In 2006, 2008, and 2018, Democrats dominated primary turnout. They won all three of these general elections by 7 points or more in November. In 2010 and 2014, Democrats saw abysmal primary turnout. Both of those years were Republican waves. With the caveat that the sample size here is small, the correlation does suggest that primary turnout foreshadows voter attitudes for November.

With this tentative link in mind, let’s look at what this thesis would suggest for the 2022 midterms. The current primary season is not over, but the initial data is suggestive. So far, we can track primary turnout in 15 states and make reasonable comparisons to their 2018 primary turnout. In 2018 Republicans outvoted Democrats in those states by 12 points. So far in 2022, Republicans are outvoting Democrats in those same states by 26 points. That 14 point increase for Republicans suggests a good, though perhaps not dominant, environment for them.

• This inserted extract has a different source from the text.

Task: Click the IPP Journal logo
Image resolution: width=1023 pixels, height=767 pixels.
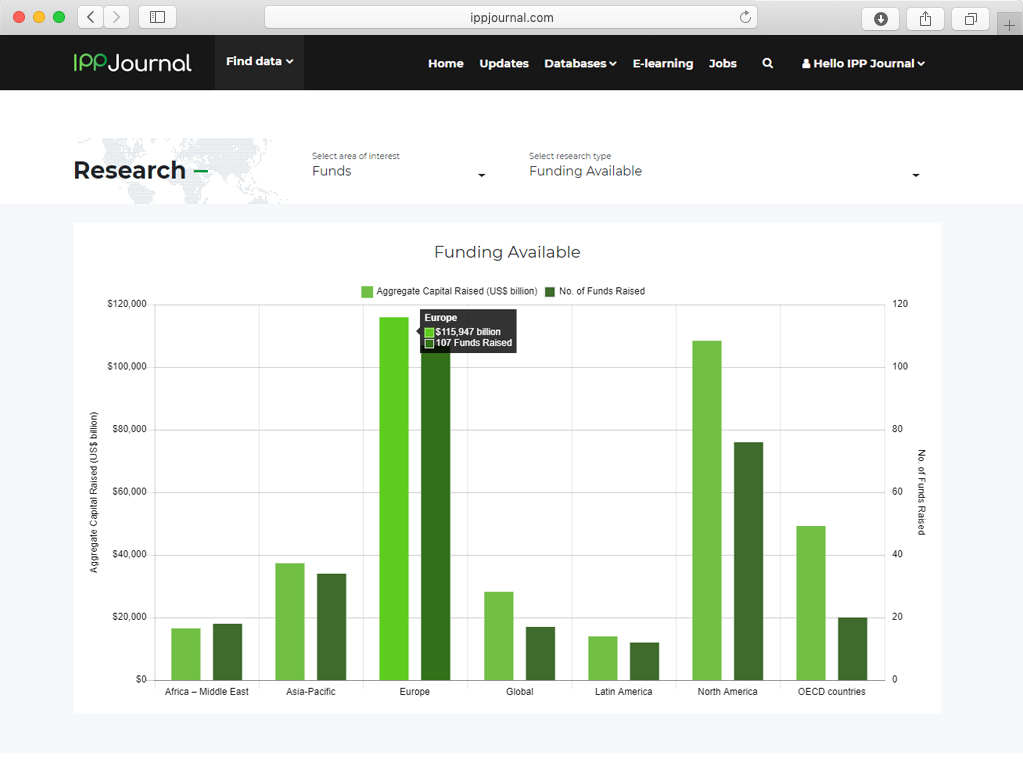Action: (132, 63)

However, those numbers don’t tell the whole story. Instead of looking at the overall margin in these states, we can also look at the average margin, which avoids giving extra weight to states that cast more votes. In these fifteen states, in 2018, Republicans outvoted Democrats in the primary by an average of 11 points. In 2022, that average has grown to 31, an increase of 20 points. This would suggest a November 2022 environment more in line with the Republican waves of 2010 or 2014.

Of course, it’s one thing to sit here and say the Democrats overreached yet again only to watch Republicans sweep into office, fray the edges of what the Democrats did only to watch the political left move the needle even further to the left the next cycle.

Yet that’s not what is happening here.

Forget The Handmaid’s Tale — if you want true Orwellian nonsense, consider for a moment that we live in a society that can pressure an entire population into calling men women, and women men. Or calling babies a lifeless clump of cells. Or sexualizing children with Drag Queen Story Hour and calling that healthy. Or redefining marriage. Or calling a color-blind society racism. One that can destroy history, rename schools, disarm citizens, or force medical treatment against your will.

If they can do that? Then they can do anything.

The wider problem here is that the professional left — and that’s what they are — is bumping into something more tangible than a social construct. Sure, our institutions can be adjusted and changed, but when you are running against ontological truths and human nature?

The Soviet Union couldn’t do it. Yet the Soviet Americans think they can.

What has happened instead is that a lot of people who otherwise were not and would not be political have come off the couch and been made to be political. Despite all the advantages — the media, the education system, academia, the bureaucracy, entertainment and even some of the churches — they cannot get past certain basic ontological facts that most Americans broadly support and deeply understand.